- _TASKS_
1/ According to the dynasty trust article, in what year was the generation-skipping transfer tax enacted in its current form?
2/ Carry on the dynasty trust article from its last sentence.
Start SOURCE EXTRACT
For business owners whose estate planning horizon extends beyond their own lifetime, the dynasty trust represents the ultimate expression of multigenerational wealth preservation. A properly structured dynasty trust, funded with assets sheltered by the generation-skipping transfer tax exemption, can hold and distribute wealth to the grantor’s children, grandchildren, great-grandchildren, and all subsequent descendants — potentially in perpetuity — without ever being subject to estate tax at each generational transition. The estate tax savings over multiple generations can be staggering: a trust funded with ten million dollars today, growing at a modest rate over a century without the forty percent estate tax bite that would otherwise apply at each generation, can preserve wealth that would otherwise be nearly extinguished by repeated taxation. Understanding how dynasty trusts work, how the GST exemption operates, and how to deploy these tools effectively is essential for any business owner with multigenerational wealth transfer goals.
What Is a Dynasty Trust?
A dynasty trust is an irrevocable trust designed to hold assets for the benefit of multiple generations of a family — ideally without being subject to estate, gift, or generation-skipping transfer tax at any point during the trust’s existence. The traditional estate planning model involves transferring wealth from parent to child, with estate taxes imposed at each death, compounding the erosion of family wealth over time. A dynasty trust breaks this model by removing assets from the transfer tax system entirely for as long as the trust remains in existence. If the trust is properly structured and funded with GST-exempt assets, those assets can grow and be distributed to beneficiaries across multiple generations without any additional transfer tax.
The grantor establishes the dynasty trust during lifetime (or, less commonly, at death through a testamentary structure), funds it with assets, and allocates the generation-skipping transfer tax exemption to the trust so that it has a zero inclusion ratio. The trust then operates under the management of an independent trustee, distributing income and principal to beneficiaries at the trustee’s discretion (or pursuant to defined distribution standards), and the assets in the trust pass from generation to generation without estate tax. The trust is designed to last as long as state law allows — which, in the right jurisdiction, means indefinitely.
The Generation-Skipping Transfer Tax: Purpose and Structure
The generation-skipping transfer (GST) tax is a separate federal transfer tax, imposed in addition to the gift and estate tax, on transfers of wealth to “skip persons” — individuals who are two or more generations below the transferor, such as grandchildren and more remote descendants, as well as certain trusts for their benefit. The GST tax was enacted in its current form in 1986 as a backstop to the estate and gift tax system. Without a GST tax, wealthy families could simply skip a generation — leaving assets directly to grandchildren rather than children — and avoid the estate tax that would otherwise apply at the child’s death. The GST tax forecloses this strategy by imposing an additional tax at the highest estate and gift tax rate (currently forty percent) on transfers that skip a generation, whether those transfers occur by direct gift, testamentary bequest, or a distribution from a trust.
End SOURCE EXTRACT
Start SUPPLIED RECORDS
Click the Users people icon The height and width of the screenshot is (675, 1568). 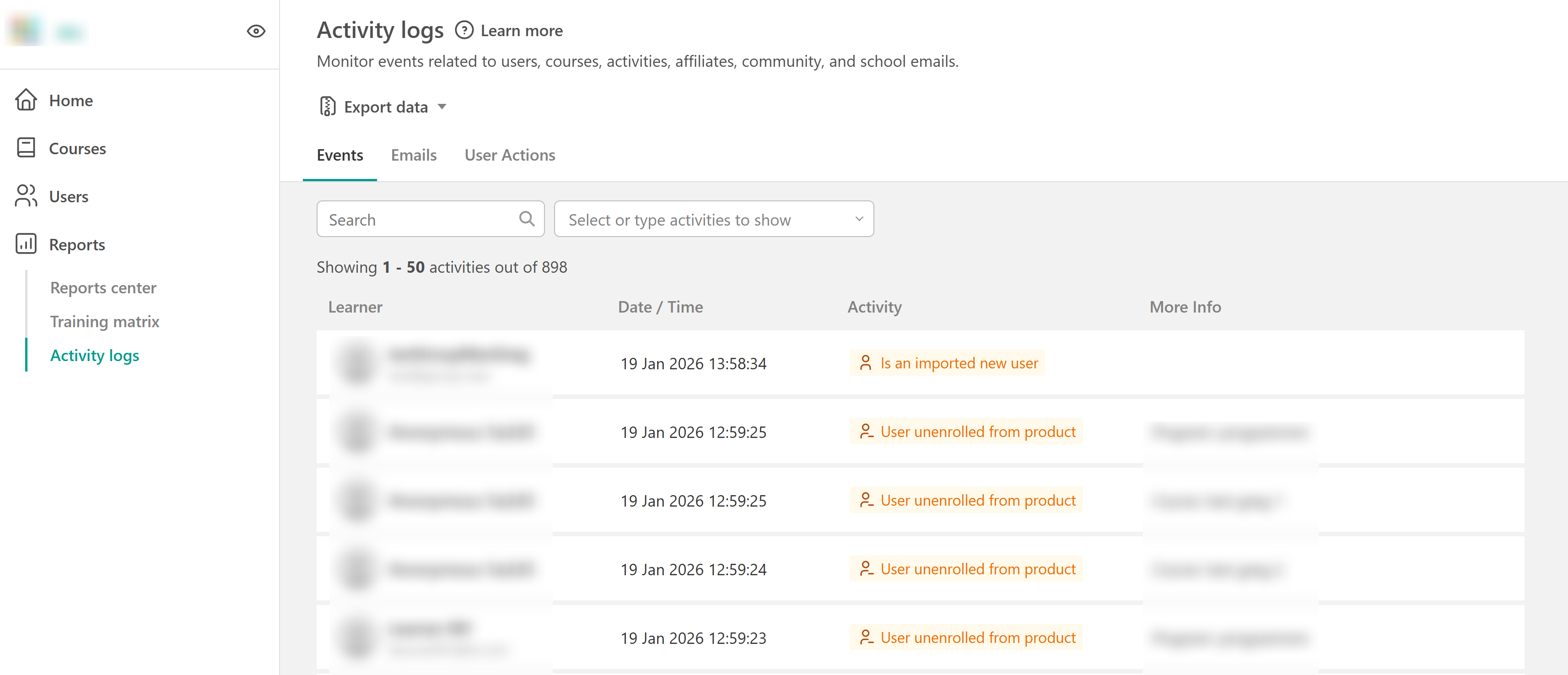pyautogui.click(x=26, y=196)
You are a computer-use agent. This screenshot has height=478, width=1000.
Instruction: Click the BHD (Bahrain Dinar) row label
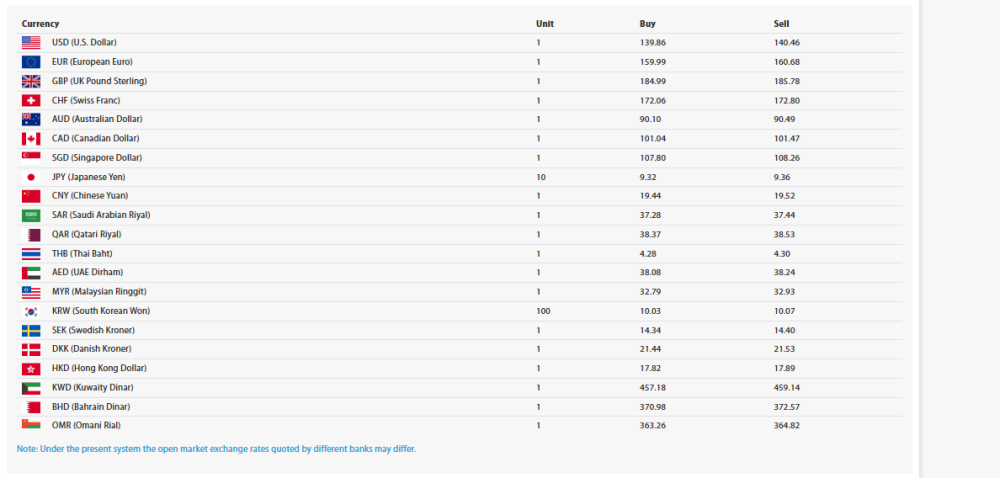click(91, 407)

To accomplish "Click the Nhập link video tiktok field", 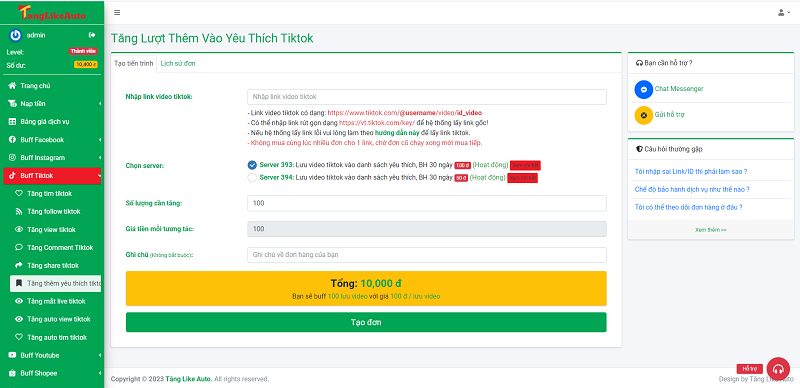I will point(427,96).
End SUPPLIED RECORDS
- _THE REPLIES_
1/ 1986

2/
The GST tax applies to three types of transfers: direct skips (gifts or bequests made directly to a skip person), taxable terminations (the termination of a trust interest when all remaining interests are held by skip persons, triggering a GST tax on the trust assets), and taxable distributions (distributions from a trust to a skip person when the trust is not otherwise subject to GST tax). Each of these transfer events would trigger a forty percent GST tax on the value of the property transferred, on top of any estate or gift tax already paid. Without proper planning, the combined effect of estate tax and GST tax on a transfer to a grandchild could approach or exceed sixty-four percent of the transferred value.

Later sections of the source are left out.